Thanks for your posts, I look forward to reading more and more.


KeithNo Gravatar April 4, 2010 at 8:39 PM

Thanks for the story. It’s like the lizard brain is biding its time, figuring we’ll forget about plans and move on to something safer. When the times comes for us to put the chips on the table it lashes out, paralyzing. Will you be traveling with or without your partner?


GlobetrooperNo Gravatar April 4, 2010 at 9:40 PM

I’ll be travelling with my partner. Fortunately, it’s not often that we get the lizard brain at the same time… now we just need to teach it our new perspective


MonicaNo Gravatar April 3, 2010 at 10:28 PM

“Fear is the signal that you’re on the great path to something.” – Love this.

Right now, I’m a little afraid about traveling to Honduras because of all the crime I’ve been reading and hearing about. Does that mean my trip to Honduras is going to be incredible rewarding? Lol


KeithNo Gravatar April 3, 2010 at 10:41 PM

Actually, I know some folks down in Honduras in the Peace Corps who were assaulted by men with machetes. They managed to escape the assailants by running into the mountains. Please be careful!

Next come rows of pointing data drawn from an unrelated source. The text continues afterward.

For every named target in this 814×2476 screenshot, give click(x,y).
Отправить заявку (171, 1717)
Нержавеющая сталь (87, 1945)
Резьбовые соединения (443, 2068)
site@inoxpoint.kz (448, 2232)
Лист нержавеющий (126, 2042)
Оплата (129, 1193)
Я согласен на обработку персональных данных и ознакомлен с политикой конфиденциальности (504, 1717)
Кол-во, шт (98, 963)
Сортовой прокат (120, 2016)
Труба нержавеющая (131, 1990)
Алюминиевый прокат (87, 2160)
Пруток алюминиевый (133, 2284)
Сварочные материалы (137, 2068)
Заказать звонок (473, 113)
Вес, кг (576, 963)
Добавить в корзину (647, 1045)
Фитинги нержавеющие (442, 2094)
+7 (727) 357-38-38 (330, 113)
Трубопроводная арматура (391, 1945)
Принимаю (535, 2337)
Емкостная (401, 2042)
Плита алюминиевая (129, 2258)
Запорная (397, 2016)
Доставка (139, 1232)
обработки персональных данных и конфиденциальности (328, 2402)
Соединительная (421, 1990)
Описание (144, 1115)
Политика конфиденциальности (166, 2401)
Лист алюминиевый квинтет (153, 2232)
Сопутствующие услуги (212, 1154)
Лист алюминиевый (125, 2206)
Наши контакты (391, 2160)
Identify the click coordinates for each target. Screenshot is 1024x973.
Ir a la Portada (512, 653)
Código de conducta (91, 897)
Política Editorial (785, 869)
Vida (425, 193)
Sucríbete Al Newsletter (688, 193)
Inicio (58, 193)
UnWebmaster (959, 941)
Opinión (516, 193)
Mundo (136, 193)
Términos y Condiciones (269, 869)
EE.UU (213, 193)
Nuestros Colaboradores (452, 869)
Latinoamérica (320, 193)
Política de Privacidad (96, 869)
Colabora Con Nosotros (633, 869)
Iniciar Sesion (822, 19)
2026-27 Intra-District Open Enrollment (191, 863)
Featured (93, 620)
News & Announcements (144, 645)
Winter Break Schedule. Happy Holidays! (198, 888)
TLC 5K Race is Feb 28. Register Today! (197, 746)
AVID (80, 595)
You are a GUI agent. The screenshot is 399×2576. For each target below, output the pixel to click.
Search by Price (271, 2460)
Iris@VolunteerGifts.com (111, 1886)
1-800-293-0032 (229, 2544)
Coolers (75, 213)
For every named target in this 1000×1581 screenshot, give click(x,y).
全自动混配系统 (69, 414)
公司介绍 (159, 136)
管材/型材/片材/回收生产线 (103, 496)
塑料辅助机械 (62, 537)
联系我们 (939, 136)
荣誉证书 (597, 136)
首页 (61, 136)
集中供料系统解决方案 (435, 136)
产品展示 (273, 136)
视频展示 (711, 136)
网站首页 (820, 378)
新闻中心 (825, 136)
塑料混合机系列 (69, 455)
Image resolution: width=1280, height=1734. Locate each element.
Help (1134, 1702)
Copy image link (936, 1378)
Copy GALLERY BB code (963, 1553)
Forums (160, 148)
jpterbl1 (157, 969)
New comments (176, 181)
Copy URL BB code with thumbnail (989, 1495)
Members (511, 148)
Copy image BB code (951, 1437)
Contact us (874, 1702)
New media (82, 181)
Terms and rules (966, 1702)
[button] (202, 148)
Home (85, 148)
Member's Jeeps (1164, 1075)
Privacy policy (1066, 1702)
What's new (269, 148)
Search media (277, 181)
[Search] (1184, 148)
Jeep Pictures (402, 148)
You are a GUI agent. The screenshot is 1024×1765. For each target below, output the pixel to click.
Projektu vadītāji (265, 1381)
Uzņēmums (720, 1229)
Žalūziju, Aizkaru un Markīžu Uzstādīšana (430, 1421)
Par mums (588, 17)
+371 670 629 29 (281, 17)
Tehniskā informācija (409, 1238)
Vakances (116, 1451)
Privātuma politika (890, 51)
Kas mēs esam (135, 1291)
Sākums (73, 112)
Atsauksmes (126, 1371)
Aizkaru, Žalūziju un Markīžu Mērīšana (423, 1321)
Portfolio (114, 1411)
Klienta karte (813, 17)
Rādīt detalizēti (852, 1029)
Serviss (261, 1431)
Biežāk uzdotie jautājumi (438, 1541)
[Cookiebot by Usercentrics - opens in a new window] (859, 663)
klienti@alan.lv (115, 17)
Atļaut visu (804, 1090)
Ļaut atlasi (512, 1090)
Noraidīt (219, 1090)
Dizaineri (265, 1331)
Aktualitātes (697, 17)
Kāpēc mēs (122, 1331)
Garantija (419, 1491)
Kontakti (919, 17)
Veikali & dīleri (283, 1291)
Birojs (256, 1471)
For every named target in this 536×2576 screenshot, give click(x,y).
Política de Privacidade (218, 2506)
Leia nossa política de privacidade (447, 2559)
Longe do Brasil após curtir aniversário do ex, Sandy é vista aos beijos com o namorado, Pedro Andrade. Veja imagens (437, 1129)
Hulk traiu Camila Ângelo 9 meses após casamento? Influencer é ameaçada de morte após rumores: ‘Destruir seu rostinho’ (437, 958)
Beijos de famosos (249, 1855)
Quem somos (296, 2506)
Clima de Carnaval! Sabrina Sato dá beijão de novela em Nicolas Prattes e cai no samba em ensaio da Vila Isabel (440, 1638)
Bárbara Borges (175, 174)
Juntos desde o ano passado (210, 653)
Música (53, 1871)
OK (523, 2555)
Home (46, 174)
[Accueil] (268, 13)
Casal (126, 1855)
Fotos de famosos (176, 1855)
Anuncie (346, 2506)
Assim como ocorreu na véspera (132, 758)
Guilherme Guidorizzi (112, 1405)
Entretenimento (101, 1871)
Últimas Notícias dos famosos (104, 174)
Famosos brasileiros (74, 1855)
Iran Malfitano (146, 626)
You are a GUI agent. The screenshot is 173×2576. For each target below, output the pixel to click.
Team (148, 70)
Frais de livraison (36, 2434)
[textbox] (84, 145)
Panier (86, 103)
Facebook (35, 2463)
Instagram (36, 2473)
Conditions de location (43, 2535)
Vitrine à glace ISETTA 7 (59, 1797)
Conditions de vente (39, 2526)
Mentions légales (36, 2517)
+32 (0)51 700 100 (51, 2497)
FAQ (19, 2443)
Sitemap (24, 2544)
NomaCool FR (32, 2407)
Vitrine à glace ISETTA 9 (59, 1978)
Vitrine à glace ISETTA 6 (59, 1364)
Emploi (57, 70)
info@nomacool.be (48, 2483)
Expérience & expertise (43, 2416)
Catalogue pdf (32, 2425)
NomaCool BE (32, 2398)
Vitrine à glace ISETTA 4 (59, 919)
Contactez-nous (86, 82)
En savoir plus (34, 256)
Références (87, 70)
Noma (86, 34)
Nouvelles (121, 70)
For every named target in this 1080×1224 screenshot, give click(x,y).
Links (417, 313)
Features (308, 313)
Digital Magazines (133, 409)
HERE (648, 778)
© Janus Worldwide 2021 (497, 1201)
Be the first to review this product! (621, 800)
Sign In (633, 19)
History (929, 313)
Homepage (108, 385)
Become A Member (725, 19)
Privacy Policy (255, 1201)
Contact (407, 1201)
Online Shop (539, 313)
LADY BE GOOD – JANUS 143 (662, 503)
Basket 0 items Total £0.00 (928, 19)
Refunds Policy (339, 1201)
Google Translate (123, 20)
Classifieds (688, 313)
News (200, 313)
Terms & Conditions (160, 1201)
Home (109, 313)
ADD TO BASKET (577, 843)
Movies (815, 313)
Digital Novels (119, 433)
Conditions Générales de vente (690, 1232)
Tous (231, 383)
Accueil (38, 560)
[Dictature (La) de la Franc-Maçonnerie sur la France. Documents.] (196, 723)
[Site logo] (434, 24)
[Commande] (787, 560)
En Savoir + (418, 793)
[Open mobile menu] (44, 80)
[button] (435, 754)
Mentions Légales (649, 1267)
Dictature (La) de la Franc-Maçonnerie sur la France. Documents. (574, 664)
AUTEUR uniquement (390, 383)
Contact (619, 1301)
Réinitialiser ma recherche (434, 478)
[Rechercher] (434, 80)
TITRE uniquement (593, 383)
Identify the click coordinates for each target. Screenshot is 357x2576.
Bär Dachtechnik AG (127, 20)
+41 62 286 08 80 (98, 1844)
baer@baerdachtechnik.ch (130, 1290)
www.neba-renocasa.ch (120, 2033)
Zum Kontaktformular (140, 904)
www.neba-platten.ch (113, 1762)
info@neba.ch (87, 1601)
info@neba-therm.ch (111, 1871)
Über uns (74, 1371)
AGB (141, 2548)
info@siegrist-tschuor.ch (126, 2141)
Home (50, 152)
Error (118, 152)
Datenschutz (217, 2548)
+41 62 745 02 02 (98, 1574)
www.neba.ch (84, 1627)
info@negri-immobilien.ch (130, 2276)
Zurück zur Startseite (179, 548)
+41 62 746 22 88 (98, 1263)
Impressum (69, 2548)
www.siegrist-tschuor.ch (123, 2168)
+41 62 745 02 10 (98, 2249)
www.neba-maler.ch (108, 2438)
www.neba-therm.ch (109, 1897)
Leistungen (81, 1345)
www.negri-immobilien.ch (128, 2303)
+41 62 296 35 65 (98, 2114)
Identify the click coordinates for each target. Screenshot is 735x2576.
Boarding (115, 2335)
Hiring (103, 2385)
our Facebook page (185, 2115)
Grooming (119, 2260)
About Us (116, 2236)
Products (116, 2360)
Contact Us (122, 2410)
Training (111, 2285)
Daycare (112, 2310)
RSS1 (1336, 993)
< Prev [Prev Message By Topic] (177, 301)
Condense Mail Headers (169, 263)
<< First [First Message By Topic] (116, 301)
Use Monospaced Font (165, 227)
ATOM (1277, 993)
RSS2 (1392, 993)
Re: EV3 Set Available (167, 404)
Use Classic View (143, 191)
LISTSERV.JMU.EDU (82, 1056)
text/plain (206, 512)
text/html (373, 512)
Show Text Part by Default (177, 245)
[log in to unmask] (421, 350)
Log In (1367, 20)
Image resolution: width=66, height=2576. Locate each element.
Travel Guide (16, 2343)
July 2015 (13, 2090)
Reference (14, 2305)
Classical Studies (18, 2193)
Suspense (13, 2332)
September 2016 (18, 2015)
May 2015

As Kneeps pointed out, fear undoubtedly has a place. My analysis in this post is on the type of fear we feel prior to large changes in our lives. But you know this Monica 😉


ChristineNo Gravatar April 2, 2010 at 11:10 PM

Thank you for this post! Today was my last day in my “real world” job–I quit to blog and live in Nice, France–and I had a minor freakout while I cleaned out my desk. Am I crazy to give up a steady paycheck for a dream?
I keep telling myself that it’s OK and normal to be anxious and nervous, but I like the way you put it best: Fear is the signal you’re on the great path to something. Thank you.


KeithNo Gravatar April 3, 2010 at 10:04 AM

Hi Christine – congratulations on changing your situation! You are exactly the type of person for whom I wrote this post. I also wrote it for me, because there will come many times in the next several months where I’ll feel the same way. I know I can come back here, read this little pep talk, and maybe calm down a little.


ayngelinaNo Gravatar April 2, 2010 at 5:12 PM

Such a great post. I really started to have the doubt two weeks before I left and the last night I was flipping out inside. Being brave is doing something even when it petrifies you.

I will say as soon as I got through airport security I knew I had done the right thing.
.-= ayngelina´s last blog ..The Night Before My Life Changes =-.


KeithNo Gravatar April 3, 2010 at 10:03 AM

Those final weeks before lift off are always the most intense, stressful period. It’s really encouraging to see that you felt that way after you got through airport security!


NeepsNo Gravatar April 2, 2010 at 7:21 AM

Good insight. Fear can serve a useful purpose but we shouldn’t let the “lizard brain” dictate or make us react thoughtlessly.


KeithNo Gravatar April 3, 2010 at 10:02 AM

You’re right, fear does have a purpose. Let’s just not give it more credit than it’s due.